__Exercise aim__: Go through the listing beneath and show each line containing the string "This".

__Data to use__:

# # #

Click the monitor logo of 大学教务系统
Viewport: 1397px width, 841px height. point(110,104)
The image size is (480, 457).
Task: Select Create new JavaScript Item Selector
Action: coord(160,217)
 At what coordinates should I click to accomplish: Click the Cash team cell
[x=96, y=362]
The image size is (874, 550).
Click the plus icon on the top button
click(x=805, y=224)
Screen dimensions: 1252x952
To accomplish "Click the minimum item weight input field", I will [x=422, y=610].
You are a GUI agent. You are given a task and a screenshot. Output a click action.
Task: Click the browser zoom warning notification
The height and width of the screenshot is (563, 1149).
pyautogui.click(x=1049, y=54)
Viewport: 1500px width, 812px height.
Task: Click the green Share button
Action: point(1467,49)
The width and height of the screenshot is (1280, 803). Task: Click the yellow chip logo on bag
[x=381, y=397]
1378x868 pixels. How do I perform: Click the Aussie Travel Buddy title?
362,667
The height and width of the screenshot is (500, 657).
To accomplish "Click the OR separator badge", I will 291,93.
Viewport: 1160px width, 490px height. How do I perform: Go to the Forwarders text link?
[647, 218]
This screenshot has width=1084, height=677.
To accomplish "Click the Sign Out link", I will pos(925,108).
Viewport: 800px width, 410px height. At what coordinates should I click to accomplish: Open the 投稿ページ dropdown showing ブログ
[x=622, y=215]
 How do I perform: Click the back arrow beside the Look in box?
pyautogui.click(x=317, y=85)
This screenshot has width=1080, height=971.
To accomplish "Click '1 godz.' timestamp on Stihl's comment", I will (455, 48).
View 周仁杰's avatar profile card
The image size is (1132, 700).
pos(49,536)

# # #

__Exercise result__:
This screenshot has width=1084, height=677.
This screenshot has width=1080, height=971.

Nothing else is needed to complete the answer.